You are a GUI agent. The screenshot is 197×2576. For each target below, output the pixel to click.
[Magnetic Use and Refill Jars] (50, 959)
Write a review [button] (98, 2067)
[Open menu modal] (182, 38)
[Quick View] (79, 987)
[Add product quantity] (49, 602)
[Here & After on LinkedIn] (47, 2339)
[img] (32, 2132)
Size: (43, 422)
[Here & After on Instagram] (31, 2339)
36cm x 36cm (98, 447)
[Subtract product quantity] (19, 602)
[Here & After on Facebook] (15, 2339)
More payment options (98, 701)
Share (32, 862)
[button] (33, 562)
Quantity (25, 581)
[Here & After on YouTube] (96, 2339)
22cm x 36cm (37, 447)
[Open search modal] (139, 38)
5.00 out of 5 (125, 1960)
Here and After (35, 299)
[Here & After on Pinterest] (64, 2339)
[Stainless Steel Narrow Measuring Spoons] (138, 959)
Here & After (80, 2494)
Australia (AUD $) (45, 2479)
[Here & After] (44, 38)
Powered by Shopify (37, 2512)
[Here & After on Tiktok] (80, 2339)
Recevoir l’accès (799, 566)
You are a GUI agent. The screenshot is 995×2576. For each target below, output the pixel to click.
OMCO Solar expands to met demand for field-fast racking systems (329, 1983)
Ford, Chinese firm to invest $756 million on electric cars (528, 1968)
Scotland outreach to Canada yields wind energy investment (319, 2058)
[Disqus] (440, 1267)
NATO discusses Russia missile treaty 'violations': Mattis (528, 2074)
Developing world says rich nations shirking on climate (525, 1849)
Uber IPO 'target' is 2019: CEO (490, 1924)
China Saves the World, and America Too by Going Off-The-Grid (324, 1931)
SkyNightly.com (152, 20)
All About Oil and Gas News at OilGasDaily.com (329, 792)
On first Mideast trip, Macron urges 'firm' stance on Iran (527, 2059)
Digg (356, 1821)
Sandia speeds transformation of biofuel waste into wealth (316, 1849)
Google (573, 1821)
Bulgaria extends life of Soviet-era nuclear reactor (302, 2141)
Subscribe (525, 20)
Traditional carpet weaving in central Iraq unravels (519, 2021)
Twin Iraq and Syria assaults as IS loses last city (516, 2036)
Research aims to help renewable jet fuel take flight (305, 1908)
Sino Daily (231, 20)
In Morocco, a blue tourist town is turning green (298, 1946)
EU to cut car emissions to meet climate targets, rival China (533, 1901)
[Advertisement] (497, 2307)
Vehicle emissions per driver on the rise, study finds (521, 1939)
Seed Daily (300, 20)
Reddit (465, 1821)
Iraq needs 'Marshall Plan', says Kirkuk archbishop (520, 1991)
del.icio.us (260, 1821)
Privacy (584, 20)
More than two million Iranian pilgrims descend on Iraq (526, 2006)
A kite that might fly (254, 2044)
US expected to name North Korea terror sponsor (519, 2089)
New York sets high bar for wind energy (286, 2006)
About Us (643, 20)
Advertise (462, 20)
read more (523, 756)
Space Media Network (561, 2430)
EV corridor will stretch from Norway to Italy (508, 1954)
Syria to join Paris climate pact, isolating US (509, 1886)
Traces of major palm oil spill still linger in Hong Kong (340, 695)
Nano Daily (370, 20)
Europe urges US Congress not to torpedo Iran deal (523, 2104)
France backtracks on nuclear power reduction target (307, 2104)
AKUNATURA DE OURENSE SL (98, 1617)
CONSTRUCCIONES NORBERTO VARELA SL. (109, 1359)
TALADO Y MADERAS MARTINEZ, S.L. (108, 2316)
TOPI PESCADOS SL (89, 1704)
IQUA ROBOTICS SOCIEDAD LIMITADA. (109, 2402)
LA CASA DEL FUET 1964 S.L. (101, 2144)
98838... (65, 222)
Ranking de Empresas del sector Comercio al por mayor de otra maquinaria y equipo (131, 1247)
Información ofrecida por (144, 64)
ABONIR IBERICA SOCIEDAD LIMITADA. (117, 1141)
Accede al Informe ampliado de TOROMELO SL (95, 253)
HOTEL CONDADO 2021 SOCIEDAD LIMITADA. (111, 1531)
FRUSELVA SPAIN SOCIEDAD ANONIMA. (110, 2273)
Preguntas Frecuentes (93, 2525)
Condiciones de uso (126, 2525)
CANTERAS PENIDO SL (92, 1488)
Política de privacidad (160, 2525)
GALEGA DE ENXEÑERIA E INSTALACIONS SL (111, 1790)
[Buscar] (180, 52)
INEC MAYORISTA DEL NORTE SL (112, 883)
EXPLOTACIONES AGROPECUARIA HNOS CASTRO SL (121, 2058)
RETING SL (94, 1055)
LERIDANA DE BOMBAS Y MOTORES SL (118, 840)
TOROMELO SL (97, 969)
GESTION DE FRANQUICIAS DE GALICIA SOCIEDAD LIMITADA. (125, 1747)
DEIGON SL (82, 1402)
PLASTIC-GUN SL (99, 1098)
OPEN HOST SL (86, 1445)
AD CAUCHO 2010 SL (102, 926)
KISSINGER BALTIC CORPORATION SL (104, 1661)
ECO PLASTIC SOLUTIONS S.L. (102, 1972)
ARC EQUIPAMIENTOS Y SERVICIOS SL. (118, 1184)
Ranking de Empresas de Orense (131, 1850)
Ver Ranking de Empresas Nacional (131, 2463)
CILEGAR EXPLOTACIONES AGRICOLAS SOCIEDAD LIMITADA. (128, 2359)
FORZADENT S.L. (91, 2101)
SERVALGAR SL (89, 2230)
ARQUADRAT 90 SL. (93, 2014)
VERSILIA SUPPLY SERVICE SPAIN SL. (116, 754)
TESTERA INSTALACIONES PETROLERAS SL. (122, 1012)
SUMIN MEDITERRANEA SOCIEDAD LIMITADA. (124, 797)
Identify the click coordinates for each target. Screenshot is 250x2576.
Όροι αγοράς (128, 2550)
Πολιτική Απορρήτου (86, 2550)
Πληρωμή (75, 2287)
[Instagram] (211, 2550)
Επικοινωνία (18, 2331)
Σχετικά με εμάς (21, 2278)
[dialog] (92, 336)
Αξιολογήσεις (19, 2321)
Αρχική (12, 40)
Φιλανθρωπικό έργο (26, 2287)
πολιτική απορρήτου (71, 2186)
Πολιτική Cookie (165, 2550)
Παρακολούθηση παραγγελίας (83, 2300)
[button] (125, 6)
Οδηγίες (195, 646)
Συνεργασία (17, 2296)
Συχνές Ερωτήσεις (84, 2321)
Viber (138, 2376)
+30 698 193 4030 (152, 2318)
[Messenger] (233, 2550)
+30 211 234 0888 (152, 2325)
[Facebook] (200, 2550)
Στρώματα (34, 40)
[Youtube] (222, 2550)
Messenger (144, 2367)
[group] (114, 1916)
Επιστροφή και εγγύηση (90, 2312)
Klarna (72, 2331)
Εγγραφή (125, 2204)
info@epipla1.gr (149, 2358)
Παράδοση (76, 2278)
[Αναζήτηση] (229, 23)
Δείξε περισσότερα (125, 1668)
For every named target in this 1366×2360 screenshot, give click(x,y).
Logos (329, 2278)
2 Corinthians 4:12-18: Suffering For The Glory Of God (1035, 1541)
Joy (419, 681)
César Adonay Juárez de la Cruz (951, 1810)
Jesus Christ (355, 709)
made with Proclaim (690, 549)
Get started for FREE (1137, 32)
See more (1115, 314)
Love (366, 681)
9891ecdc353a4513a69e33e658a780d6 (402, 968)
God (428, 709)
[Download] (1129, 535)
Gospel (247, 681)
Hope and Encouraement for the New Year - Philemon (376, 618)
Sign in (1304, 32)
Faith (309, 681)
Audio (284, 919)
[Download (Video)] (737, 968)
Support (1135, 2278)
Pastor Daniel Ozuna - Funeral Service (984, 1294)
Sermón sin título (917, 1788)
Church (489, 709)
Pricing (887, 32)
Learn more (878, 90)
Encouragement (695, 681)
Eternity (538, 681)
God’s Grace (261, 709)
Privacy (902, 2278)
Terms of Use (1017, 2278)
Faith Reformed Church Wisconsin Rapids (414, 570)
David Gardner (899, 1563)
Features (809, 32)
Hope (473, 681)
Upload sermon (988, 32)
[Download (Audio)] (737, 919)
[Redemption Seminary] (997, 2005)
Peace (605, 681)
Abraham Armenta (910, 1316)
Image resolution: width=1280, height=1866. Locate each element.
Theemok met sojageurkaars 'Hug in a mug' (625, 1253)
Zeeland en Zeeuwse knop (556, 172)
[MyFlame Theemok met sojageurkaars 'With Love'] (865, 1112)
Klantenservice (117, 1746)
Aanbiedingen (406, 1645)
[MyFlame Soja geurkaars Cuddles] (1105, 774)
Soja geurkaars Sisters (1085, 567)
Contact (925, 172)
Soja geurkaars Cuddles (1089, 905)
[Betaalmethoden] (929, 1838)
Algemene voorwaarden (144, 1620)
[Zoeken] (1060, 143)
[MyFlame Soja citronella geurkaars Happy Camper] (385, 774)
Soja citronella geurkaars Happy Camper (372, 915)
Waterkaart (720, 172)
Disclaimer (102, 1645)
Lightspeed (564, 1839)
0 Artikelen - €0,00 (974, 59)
++++++
■ Your assignment: Look above for the line that contains "Hope (473, 681)". Starting there, transcribe every line exactly until you have copied the line that contains "[MyFlame Theemok met".

■ Solution to the problem:
Hope (473, 681)
Upload sermon (988, 32)
[Download (Audio)] (737, 919)
[Redemption Seminary] (997, 2005)
Peace (605, 681)
Abraham Armenta (910, 1316)
Image resolution: width=1280, height=1866. Locate each element.
Theemok met sojageurkaars 'Hug in a mug' (625, 1253)
Zeeland en Zeeuwse knop (556, 172)
[MyFlame Theemok met sojageurkaars 'With Love'] (865, 1112)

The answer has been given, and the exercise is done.